Pixel coordinate grounding data
+-------+

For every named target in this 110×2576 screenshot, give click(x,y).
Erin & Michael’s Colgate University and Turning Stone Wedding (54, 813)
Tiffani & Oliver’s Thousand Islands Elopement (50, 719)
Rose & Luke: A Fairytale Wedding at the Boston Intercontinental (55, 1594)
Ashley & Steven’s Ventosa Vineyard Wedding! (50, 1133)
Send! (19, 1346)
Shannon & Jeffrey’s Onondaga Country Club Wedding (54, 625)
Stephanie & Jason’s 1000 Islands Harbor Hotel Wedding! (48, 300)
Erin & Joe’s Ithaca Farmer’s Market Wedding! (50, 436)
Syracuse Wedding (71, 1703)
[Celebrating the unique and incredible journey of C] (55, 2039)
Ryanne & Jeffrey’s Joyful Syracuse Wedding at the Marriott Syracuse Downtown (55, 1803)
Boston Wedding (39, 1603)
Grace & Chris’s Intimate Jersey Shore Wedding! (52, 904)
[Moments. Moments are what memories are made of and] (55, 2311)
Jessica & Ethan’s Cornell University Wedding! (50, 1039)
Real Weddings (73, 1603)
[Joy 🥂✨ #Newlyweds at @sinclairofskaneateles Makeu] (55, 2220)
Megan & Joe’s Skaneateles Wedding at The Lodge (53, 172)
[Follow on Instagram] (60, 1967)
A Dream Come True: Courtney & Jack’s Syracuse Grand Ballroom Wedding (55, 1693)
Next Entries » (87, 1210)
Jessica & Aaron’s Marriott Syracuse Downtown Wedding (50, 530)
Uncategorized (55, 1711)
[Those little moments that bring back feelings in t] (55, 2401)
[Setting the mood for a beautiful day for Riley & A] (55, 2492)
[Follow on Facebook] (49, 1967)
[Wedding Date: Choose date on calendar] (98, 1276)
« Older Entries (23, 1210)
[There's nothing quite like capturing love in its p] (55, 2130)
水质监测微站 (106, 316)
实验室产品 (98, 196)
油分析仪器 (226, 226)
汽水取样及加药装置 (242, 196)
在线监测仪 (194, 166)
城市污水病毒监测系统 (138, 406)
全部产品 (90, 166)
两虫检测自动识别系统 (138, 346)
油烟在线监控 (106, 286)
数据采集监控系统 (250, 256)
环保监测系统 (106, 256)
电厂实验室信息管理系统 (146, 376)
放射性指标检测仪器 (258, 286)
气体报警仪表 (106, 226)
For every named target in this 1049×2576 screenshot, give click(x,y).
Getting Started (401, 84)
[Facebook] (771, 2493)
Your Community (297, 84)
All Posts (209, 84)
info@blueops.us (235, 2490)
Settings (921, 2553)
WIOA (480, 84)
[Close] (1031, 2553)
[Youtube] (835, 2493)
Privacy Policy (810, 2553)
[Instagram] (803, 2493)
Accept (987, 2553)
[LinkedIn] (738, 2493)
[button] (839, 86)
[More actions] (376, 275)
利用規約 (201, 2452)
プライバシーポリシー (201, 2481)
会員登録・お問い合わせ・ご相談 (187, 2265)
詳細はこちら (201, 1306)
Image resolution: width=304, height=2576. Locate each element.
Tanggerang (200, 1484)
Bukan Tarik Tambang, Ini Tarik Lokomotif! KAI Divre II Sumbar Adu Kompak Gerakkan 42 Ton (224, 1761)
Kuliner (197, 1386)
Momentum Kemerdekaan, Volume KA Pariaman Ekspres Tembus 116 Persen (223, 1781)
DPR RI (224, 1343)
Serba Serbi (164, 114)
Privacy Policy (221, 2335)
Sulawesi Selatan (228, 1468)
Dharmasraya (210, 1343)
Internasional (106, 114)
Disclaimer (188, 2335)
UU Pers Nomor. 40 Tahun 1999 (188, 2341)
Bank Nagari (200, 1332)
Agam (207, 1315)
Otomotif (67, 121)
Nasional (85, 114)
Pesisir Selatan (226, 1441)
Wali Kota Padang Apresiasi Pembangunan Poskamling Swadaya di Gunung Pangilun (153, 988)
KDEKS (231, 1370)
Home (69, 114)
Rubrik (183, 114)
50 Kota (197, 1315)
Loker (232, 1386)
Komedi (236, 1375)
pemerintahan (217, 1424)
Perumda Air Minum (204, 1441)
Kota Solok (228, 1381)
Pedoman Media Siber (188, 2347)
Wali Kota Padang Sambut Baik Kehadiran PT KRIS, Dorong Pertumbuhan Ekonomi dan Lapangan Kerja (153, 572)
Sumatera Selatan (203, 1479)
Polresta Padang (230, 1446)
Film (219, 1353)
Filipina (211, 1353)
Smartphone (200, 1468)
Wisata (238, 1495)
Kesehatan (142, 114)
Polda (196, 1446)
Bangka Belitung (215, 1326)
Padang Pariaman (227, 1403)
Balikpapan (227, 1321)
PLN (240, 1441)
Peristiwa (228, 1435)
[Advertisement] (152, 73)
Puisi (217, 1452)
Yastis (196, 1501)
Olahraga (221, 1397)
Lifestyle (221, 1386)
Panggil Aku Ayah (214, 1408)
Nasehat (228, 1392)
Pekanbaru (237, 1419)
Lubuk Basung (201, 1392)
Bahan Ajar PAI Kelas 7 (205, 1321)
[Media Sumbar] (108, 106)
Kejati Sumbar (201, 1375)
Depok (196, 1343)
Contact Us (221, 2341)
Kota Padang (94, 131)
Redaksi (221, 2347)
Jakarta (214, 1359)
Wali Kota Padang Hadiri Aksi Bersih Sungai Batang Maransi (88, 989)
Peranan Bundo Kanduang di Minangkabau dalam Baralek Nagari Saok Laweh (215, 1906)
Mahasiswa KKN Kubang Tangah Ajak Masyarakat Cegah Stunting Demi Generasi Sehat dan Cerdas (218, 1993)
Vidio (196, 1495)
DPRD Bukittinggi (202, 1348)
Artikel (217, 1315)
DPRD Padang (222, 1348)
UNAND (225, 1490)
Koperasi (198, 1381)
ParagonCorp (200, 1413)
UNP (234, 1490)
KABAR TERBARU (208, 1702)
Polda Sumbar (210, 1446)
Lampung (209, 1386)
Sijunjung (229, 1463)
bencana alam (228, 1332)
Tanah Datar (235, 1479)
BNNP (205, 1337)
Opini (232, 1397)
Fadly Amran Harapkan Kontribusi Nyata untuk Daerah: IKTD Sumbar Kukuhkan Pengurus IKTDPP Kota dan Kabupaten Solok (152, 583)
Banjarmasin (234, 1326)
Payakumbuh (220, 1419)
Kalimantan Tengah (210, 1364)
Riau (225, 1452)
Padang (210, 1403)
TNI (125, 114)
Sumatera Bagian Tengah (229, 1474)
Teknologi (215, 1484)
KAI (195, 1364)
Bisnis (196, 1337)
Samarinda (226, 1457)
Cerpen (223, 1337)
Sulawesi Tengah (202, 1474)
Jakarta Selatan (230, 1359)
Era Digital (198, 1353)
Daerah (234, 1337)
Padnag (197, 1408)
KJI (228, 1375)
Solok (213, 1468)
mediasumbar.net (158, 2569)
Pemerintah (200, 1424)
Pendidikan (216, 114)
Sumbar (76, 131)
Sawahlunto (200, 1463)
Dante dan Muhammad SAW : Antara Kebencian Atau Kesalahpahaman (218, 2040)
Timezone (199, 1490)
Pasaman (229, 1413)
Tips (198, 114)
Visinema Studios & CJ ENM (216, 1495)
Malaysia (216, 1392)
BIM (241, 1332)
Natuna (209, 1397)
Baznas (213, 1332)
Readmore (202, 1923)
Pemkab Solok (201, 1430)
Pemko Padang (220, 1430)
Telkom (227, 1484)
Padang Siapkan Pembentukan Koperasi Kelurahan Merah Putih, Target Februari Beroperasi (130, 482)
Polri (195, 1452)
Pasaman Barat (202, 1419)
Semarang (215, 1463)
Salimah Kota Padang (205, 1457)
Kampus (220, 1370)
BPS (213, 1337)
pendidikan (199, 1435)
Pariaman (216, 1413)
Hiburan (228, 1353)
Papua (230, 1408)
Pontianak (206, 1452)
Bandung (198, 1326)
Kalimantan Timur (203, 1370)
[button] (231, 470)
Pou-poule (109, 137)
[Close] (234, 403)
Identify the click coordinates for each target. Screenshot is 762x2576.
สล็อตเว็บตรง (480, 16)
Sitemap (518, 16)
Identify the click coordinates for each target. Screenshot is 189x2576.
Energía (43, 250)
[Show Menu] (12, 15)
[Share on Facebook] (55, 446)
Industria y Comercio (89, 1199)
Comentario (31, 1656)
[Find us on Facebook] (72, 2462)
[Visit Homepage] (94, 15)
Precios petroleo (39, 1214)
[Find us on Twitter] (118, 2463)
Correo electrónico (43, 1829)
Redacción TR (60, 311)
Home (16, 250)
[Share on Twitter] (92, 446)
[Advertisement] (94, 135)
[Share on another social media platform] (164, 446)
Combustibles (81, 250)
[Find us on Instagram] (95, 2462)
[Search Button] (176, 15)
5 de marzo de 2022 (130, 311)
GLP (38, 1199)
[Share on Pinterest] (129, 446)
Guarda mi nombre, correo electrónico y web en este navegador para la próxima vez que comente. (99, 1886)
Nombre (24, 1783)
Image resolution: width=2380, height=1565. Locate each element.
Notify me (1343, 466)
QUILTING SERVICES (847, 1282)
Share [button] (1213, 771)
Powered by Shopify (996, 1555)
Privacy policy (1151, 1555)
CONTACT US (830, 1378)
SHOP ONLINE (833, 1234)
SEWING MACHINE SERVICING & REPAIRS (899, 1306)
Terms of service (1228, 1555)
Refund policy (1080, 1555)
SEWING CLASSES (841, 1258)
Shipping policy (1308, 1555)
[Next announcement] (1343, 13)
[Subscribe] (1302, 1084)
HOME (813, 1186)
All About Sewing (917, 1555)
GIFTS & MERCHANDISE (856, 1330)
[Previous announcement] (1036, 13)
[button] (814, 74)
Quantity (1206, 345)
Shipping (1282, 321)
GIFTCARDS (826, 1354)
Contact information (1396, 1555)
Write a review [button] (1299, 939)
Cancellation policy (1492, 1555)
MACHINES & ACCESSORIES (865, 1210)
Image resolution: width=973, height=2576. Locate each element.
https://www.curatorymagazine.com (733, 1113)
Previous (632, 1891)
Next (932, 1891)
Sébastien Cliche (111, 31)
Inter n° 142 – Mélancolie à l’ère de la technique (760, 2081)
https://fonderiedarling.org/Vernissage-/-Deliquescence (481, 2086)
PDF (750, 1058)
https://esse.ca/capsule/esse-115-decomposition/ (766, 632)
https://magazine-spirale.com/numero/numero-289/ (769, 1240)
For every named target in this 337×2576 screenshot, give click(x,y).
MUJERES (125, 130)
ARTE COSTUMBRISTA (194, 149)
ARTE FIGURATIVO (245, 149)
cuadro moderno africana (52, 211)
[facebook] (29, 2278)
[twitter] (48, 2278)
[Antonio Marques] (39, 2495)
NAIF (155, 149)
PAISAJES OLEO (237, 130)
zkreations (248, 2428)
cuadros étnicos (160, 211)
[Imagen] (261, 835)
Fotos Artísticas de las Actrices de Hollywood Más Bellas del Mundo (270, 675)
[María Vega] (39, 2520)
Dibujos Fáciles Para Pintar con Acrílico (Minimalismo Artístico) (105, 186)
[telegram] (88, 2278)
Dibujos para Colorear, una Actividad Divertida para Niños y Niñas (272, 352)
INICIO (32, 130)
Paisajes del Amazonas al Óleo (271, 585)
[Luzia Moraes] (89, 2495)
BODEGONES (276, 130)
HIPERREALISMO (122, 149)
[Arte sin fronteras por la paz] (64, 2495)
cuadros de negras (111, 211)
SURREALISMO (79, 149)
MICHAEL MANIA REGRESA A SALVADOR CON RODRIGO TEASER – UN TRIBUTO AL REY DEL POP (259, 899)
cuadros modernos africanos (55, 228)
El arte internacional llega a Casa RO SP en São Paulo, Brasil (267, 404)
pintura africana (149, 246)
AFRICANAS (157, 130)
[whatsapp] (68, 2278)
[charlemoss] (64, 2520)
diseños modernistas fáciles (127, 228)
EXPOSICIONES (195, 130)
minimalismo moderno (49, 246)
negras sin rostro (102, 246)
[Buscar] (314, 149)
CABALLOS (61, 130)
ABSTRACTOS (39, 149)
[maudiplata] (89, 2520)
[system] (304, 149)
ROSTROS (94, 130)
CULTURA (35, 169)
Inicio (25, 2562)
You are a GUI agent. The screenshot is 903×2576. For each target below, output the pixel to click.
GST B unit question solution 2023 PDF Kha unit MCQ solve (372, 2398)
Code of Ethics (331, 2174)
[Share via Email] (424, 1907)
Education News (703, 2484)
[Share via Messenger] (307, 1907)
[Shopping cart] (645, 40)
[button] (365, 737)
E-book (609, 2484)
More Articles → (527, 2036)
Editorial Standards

+-------+

Take the lines above from the first through the one containing "气体报警仪表 (106, 226)" and reproduce them exactly; include nothing else.

For every named target in this 110×2576 screenshot, give click(x,y).
Erin & Michael’s Colgate University and Turning Stone Wedding (54, 813)
Tiffani & Oliver’s Thousand Islands Elopement (50, 719)
Rose & Luke: A Fairytale Wedding at the Boston Intercontinental (55, 1594)
Ashley & Steven’s Ventosa Vineyard Wedding! (50, 1133)
Send! (19, 1346)
Shannon & Jeffrey’s Onondaga Country Club Wedding (54, 625)
Stephanie & Jason’s 1000 Islands Harbor Hotel Wedding! (48, 300)
Erin & Joe’s Ithaca Farmer’s Market Wedding! (50, 436)
Syracuse Wedding (71, 1703)
[Celebrating the unique and incredible journey of C] (55, 2039)
Ryanne & Jeffrey’s Joyful Syracuse Wedding at the Marriott Syracuse Downtown (55, 1803)
Boston Wedding (39, 1603)
Grace & Chris’s Intimate Jersey Shore Wedding! (52, 904)
[Moments. Moments are what memories are made of and] (55, 2311)
Jessica & Ethan’s Cornell University Wedding! (50, 1039)
Real Weddings (73, 1603)
[Joy 🥂✨ #Newlyweds at @sinclairofskaneateles Makeu] (55, 2220)
Megan & Joe’s Skaneateles Wedding at The Lodge (53, 172)
[Follow on Instagram] (60, 1967)
A Dream Come True: Courtney & Jack’s Syracuse Grand Ballroom Wedding (55, 1693)
Next Entries » (87, 1210)
Jessica & Aaron’s Marriott Syracuse Downtown Wedding (50, 530)
Uncategorized (55, 1711)
[Those little moments that bring back feelings in t] (55, 2401)
[Setting the mood for a beautiful day for Riley & A] (55, 2492)
[Follow on Facebook] (49, 1967)
[Wedding Date: Choose date on calendar] (98, 1276)
« Older Entries (23, 1210)
[There's nothing quite like capturing love in its p] (55, 2130)
水质监测微站 (106, 316)
实验室产品 (98, 196)
油分析仪器 (226, 226)
汽水取样及加药装置 (242, 196)
在线监测仪 (194, 166)
城市污水病毒监测系统 (138, 406)
全部产品 (90, 166)
两虫检测自动识别系统 (138, 346)
油烟在线监控 (106, 286)
数据采集监控系统 (250, 256)
环保监测系统 (106, 256)
电厂实验室信息管理系统 (146, 376)
放射性指标检测仪器 (258, 286)
气体报警仪表 (106, 226)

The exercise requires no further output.